--- RECORDS TO USE Enclosed Below ---

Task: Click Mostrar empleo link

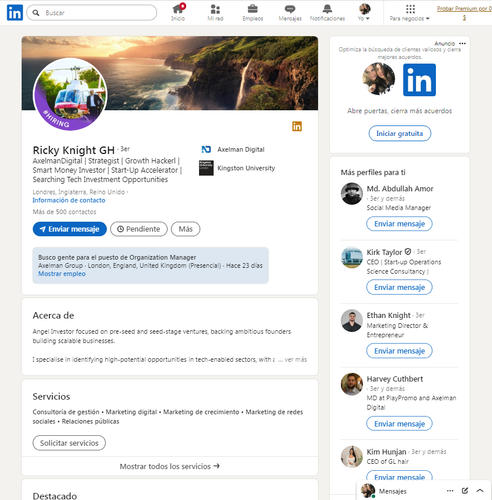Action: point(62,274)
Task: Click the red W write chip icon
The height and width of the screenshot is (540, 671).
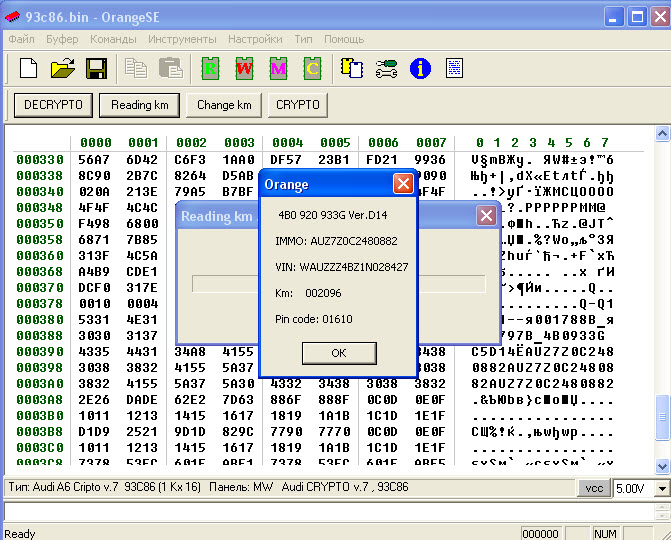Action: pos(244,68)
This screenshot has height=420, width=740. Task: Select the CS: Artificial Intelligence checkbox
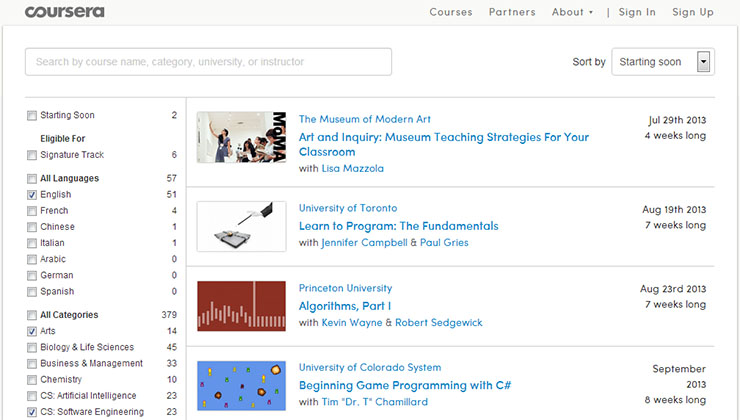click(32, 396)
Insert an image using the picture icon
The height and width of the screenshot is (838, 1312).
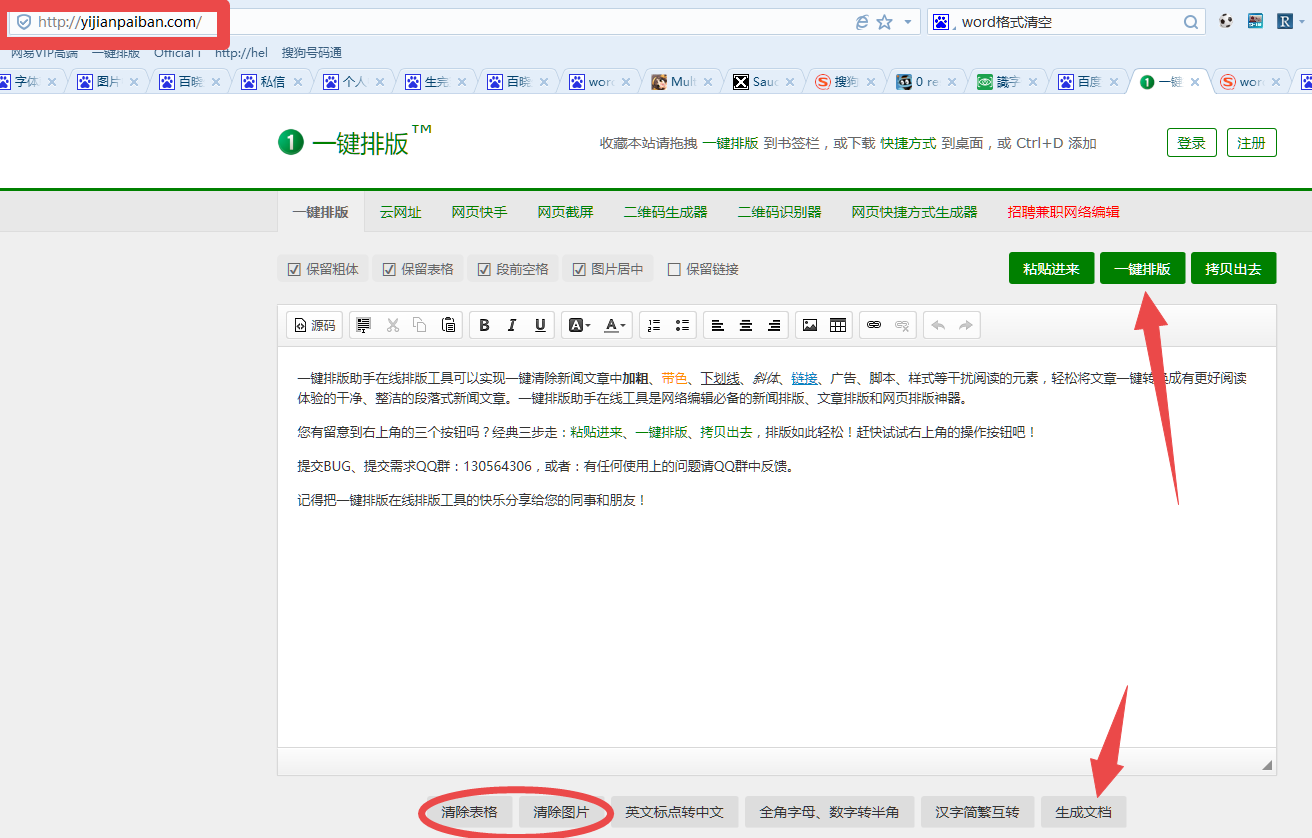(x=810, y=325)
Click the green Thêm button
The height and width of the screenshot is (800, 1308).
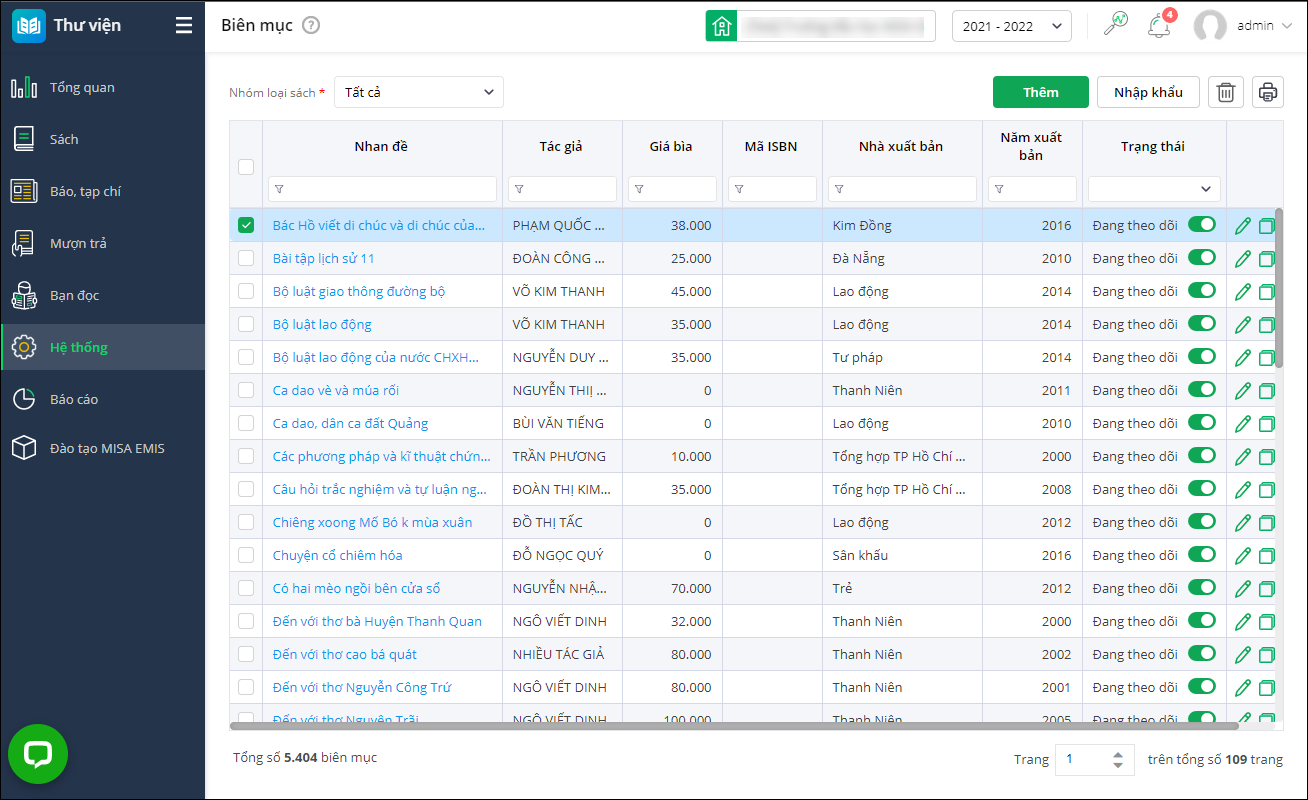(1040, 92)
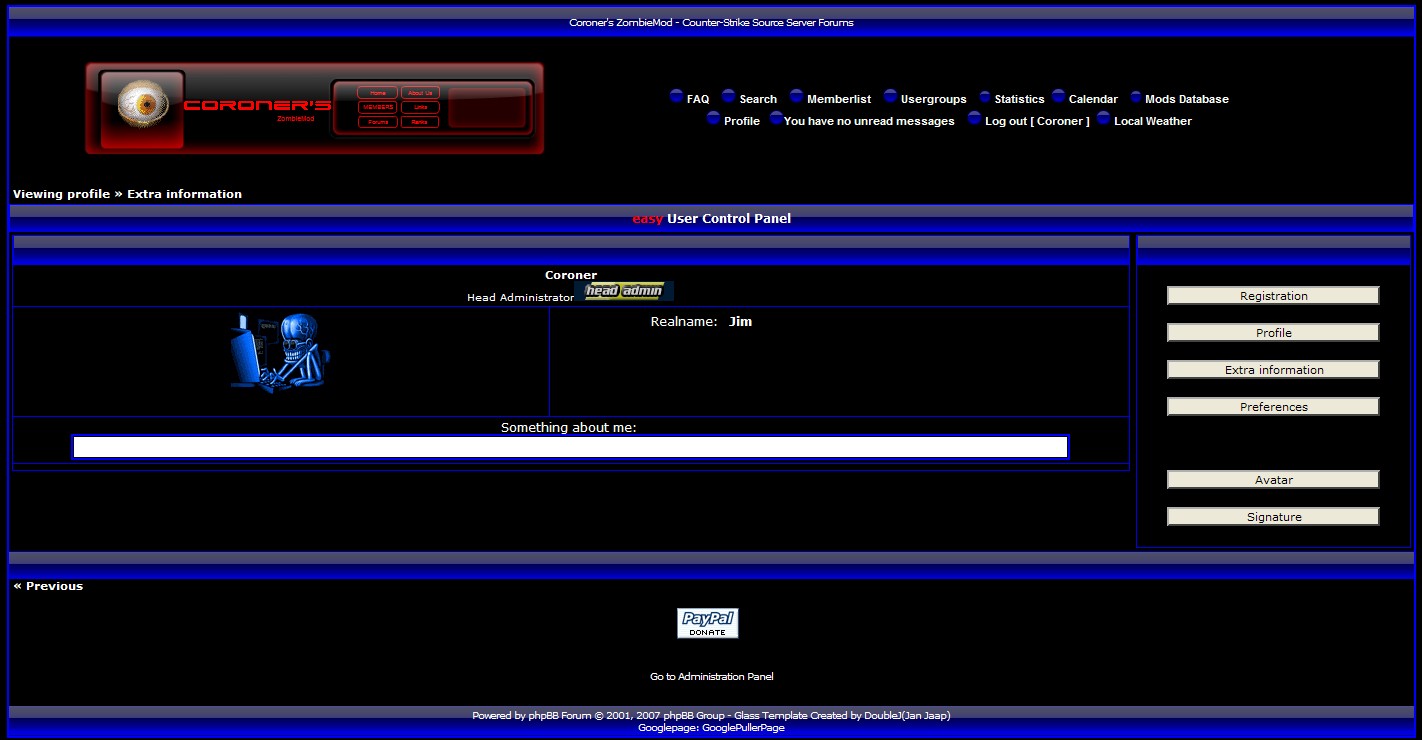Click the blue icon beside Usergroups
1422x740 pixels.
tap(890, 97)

--- End of Enclosed RECORDS TO USE ---
--- RECORDS TO USE Enclosed Below ---

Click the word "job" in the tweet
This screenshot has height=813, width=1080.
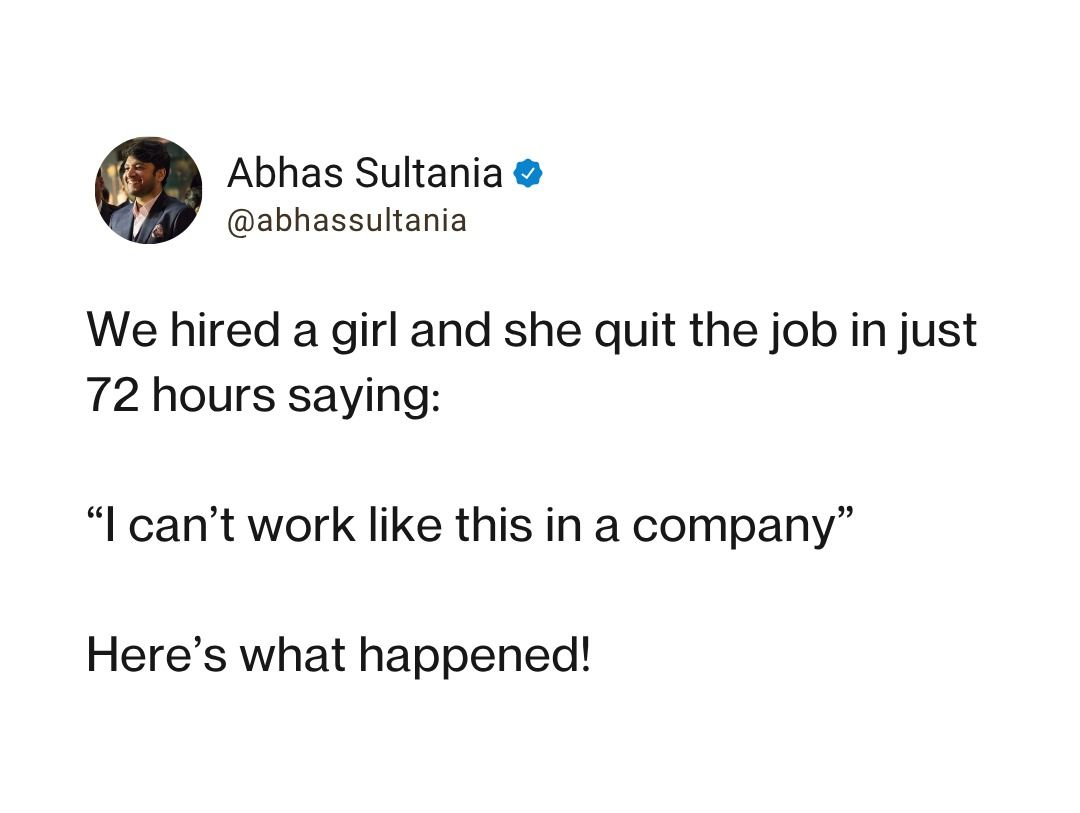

--- End of Enclosed RECORDS TO USE ---
--- RECORDS TO USE Enclosed Below ---

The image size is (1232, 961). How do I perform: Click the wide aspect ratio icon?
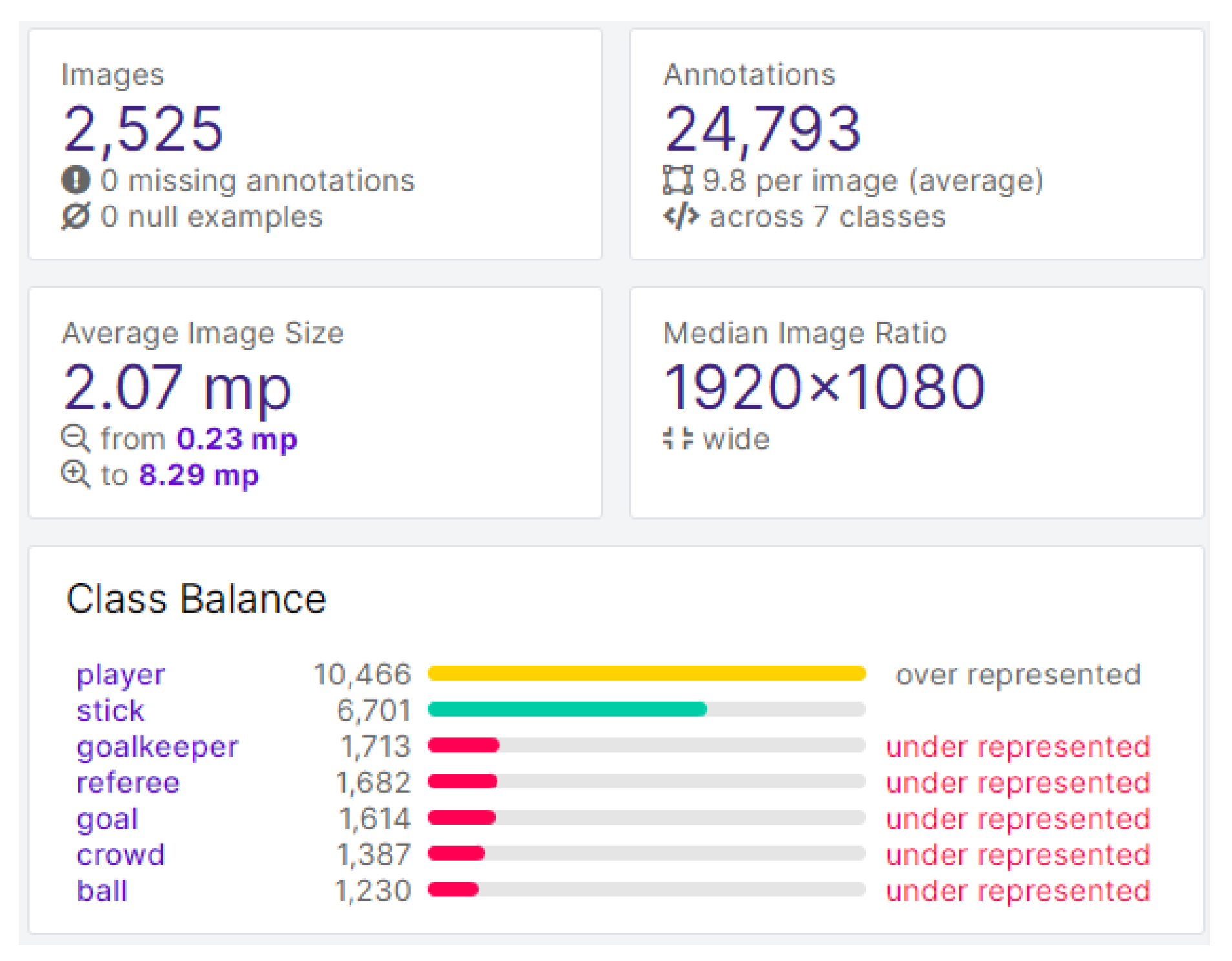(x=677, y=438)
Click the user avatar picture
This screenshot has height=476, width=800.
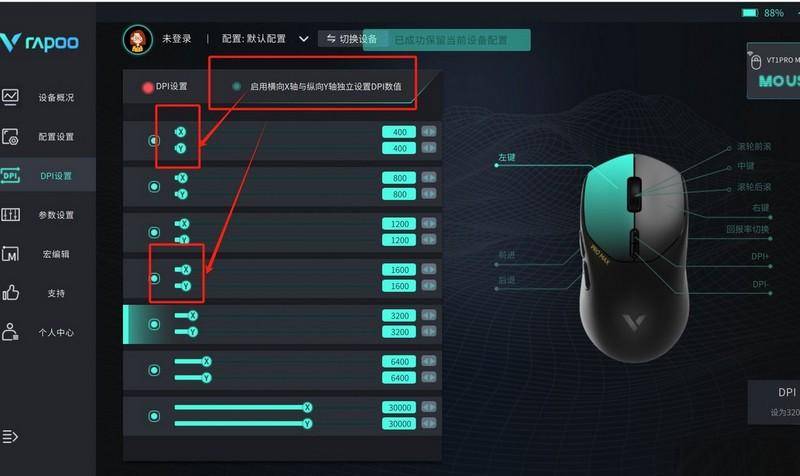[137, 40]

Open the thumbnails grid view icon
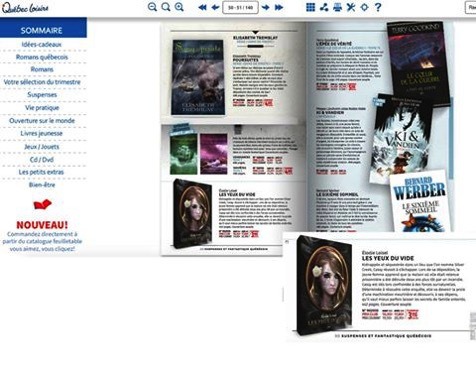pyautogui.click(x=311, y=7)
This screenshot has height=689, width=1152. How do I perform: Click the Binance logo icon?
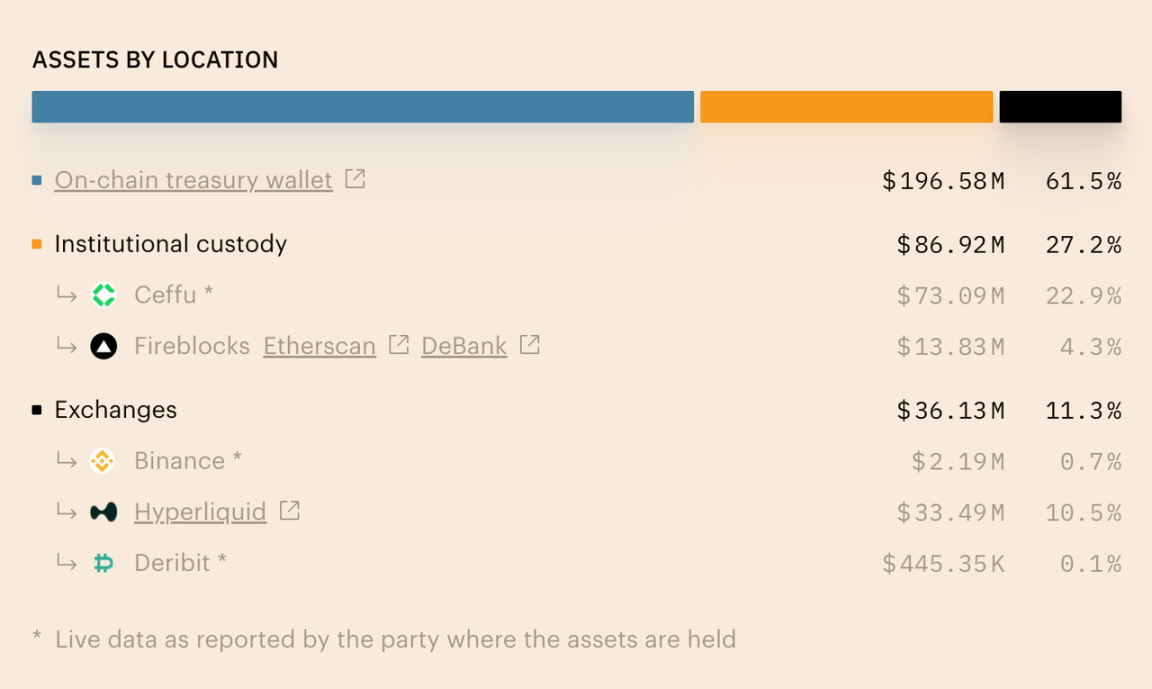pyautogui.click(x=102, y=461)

--- End of Enclosed RECORDS TO USE ---

- [YOUR TASK]: Look through the listing above and copy each line where the string "picture" occurs.

- [RESULT]:
Insert an image using the picture icon
Click the user avatar picture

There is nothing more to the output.